Our Cycle Stories: Ben Foley

 We love cycles and we love people’s cycle stories. Our Staff and Trustees share our passion, and we wanted to share it with you too! Our Cycle Stories is a new blog series devoted to introducing you to our wonderful team, and the diverse and varied ways that cycling has become an enriching part of their lives.

Selfie of Ben in a formal political consultation. He is wearing a red jumper and his customary trilby. Behind him are key political figures lined behind a desk.

What is your name, and what do you do at Wheels for Wellbeing?

 My name is Ben Foley, and I’m a Campaigns and Policy Lead – getting my teeth into the juicy policy, campaigning and advocacy side of our work!

What has been your career trajectory; how did you come to end up working at WfW?

After a first degree in politics and a PhD in moral and political theory, I was more than 20 years as an academic, working on computing and social responsibility (in a faculty of technology!). Occasionally within that I found excuses to include stuff about accessibility or transport issues, but not as often as I would have liked.

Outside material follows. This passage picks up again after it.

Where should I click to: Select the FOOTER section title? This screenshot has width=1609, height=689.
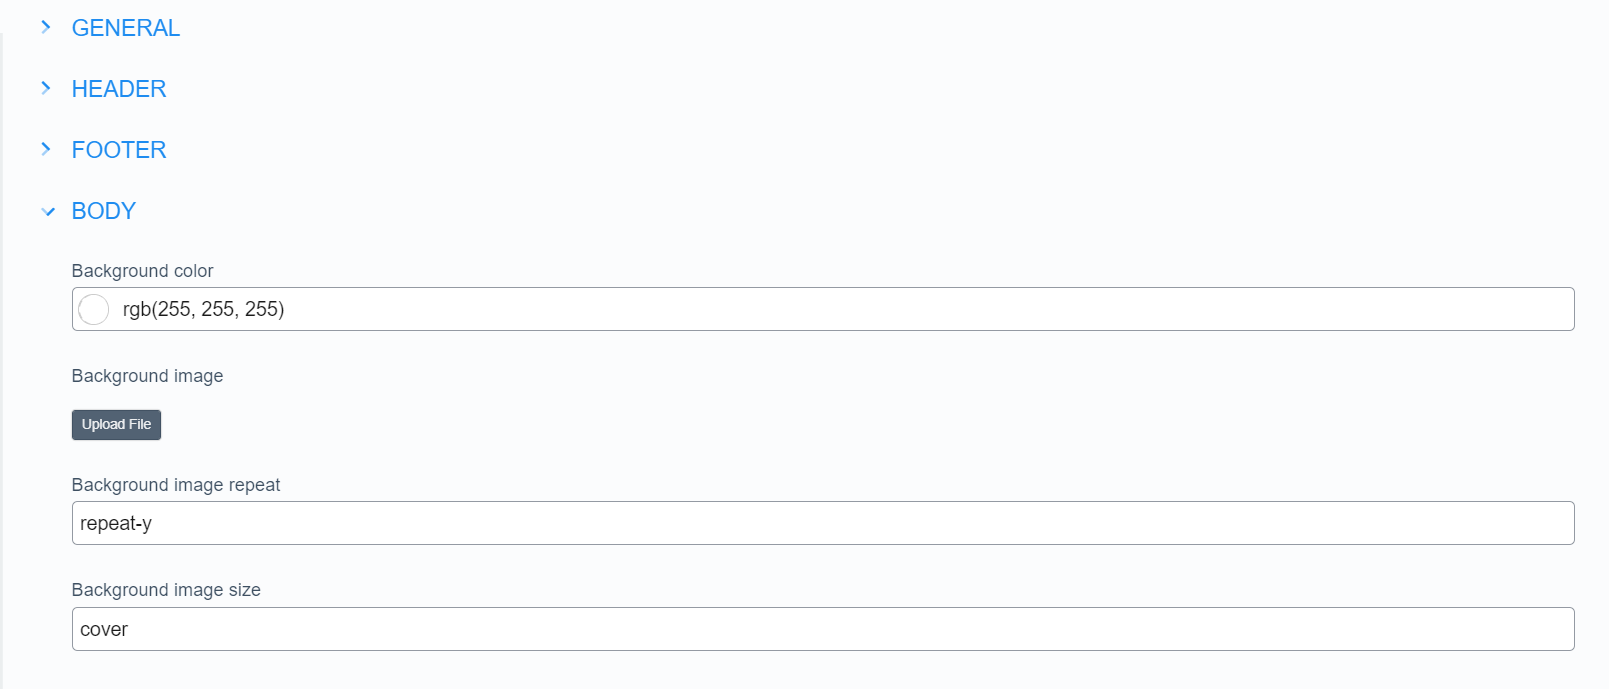click(119, 150)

For all of that time I was also a campaigner, becoming in due course chair of the Disabled staff group, campaigning on rail accessibility, and I was a regular cyclist too. I left academia and got a job in the campaigns sector in 2018, and then was elected as a local councillor in 2019, but joining WfW in 2022 was my first long-term job in the campaigns sector.

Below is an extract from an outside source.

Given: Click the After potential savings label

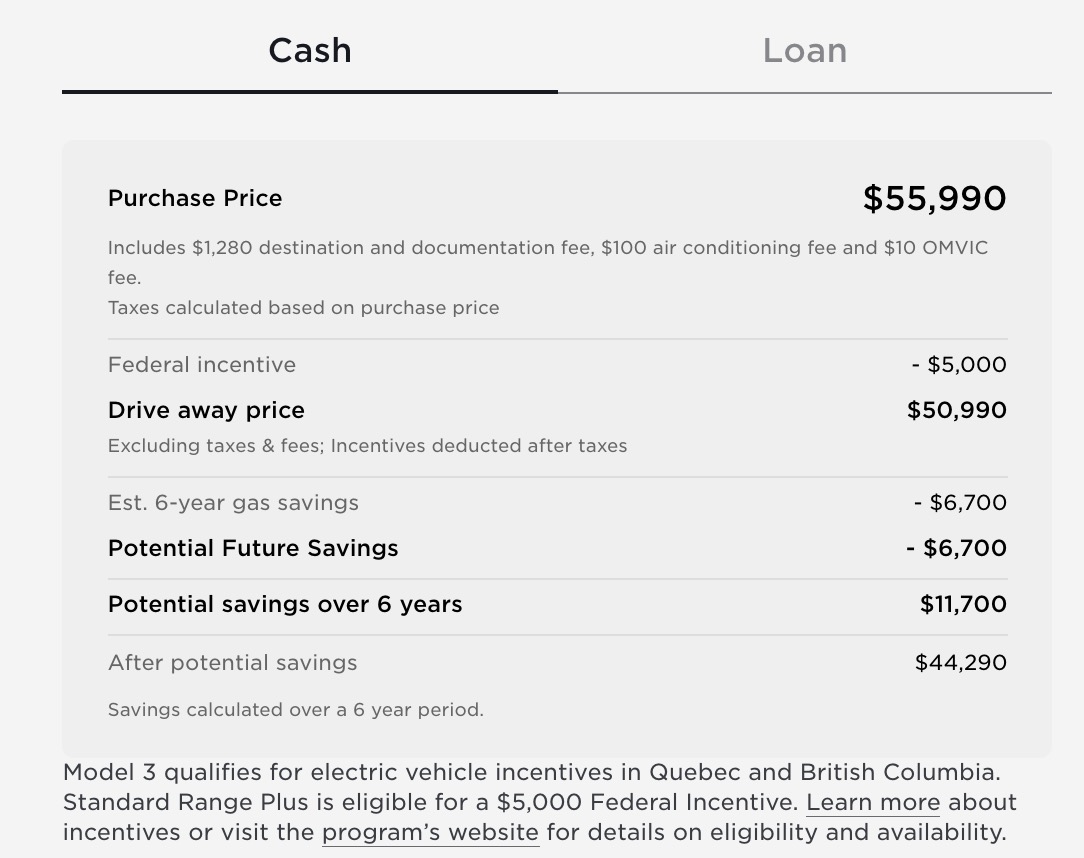Looking at the screenshot, I should coord(232,663).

Selfie of Ben smiling at the camera. Behind him is a scoreboard at a Champions League football game, showing his beloved Arsenal are 3 nil up!

Do you use a cycle? What/how/where?

I don’t use a cycle anything like as much as I would like. I was fortunate enough when I bought my flat to be able to buy somewhere with enough space to store a standard bicycle and my folding Brompton, but using them for practical journeys is constrained by my very limited ability to walk when I get off, so I really need a wheelchair at the far end of any journey.

I’m fortunate to also have (and have space for) a cycle trailer but getting it in and out of my flat is a pain, as is loading and unloading the wheelchair. So cycling tends to be used for journeys of between about 1 and 5 miles, and the rare journey where I know I won’t need to walk more than a couple of metres from the cycle parking to where I sit at my destination. Once the weather improves, the journeys of between about 1 and 5 miles are likely to include going to my favourite wild swimming spot (but I’m a wimp and only wild swim when the water is warm).

What does cycling mean to you, and your overall wellbeing?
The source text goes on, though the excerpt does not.